[Dataset excerpts]
"""

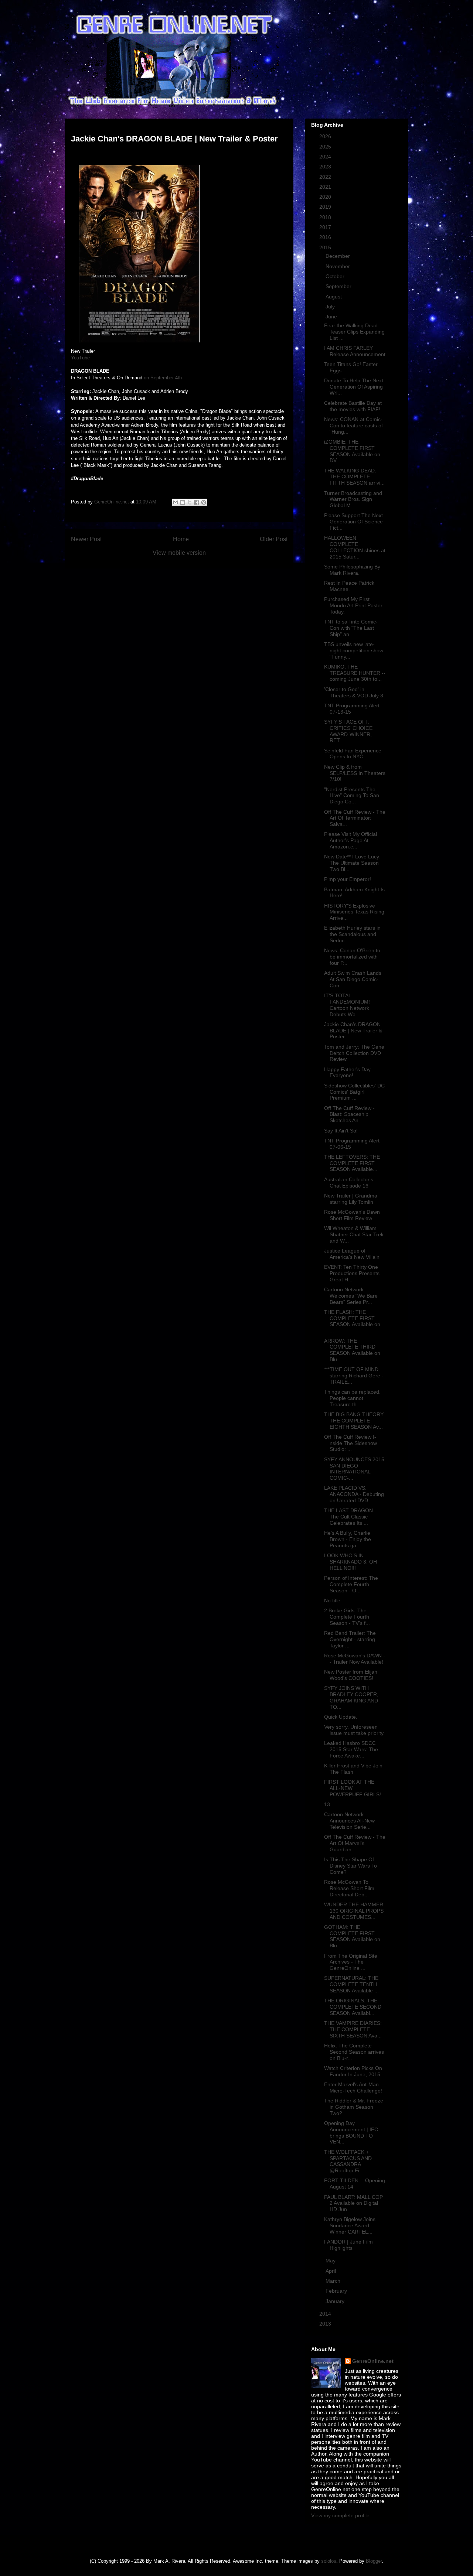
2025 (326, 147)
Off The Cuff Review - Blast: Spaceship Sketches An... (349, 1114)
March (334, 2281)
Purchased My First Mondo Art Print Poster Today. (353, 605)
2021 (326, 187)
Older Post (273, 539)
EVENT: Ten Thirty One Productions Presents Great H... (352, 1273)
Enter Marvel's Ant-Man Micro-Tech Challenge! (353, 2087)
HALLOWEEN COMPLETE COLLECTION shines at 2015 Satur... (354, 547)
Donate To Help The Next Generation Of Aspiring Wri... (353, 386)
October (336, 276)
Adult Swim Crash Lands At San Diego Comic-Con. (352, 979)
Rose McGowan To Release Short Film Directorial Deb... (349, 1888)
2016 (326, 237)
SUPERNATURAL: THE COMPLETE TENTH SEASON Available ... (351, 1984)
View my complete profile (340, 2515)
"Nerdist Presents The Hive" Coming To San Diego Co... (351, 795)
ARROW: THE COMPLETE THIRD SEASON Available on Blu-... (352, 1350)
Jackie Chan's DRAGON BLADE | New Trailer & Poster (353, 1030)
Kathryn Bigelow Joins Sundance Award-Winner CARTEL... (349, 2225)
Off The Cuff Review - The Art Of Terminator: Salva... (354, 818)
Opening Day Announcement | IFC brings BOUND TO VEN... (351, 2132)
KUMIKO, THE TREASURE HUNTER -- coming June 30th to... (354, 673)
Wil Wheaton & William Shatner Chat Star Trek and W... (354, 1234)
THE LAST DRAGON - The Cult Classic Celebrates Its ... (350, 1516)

"""

Would you reproduce the lines above exactly, without carrying over the pictures?

## Response to this exercise
2025 (326, 147)
Off The Cuff Review - Blast: Spaceship Sketches An... (349, 1114)
March (334, 2281)
Purchased My First Mondo Art Print Poster Today. (353, 605)
2021 (326, 187)
Older Post (273, 539)
EVENT: Ten Thirty One Productions Presents Great H... (352, 1273)
Enter Marvel's Ant-Man Micro-Tech Challenge! (353, 2087)
HALLOWEEN COMPLETE COLLECTION shines at 2015 Satur... (354, 547)
Donate To Help The Next Generation Of Aspiring Wri... (353, 386)
October (336, 276)
Adult Swim Crash Lands At San Diego Comic-Con. (352, 979)
Rose McGowan To Release Short Film Directorial Deb... (349, 1888)
2016 (326, 237)
SUPERNATURAL: THE COMPLETE TENTH SEASON Available ... (351, 1984)
View my complete profile (340, 2515)
"Nerdist Presents The Hive" Coming To San Diego Co... (351, 795)
ARROW: THE COMPLETE THIRD SEASON Available on Blu-... (352, 1350)
Jackie Chan's DRAGON BLADE | New Trailer & Poster (353, 1030)
Kathryn Bigelow Joins Sundance Award-Winner CARTEL... (349, 2225)
Off The Cuff Review - The Art Of Terminator: Salva... (354, 818)
Opening Day Announcement | IFC brings BOUND TO VEN... (351, 2132)
KUMIKO, THE TREASURE HUNTER -- coming June 30th to... (354, 673)
Wil Wheaton & William Shatner Chat Star Trek and W... (354, 1234)
THE LAST DRAGON - The Cult Classic Celebrates Its ... (350, 1516)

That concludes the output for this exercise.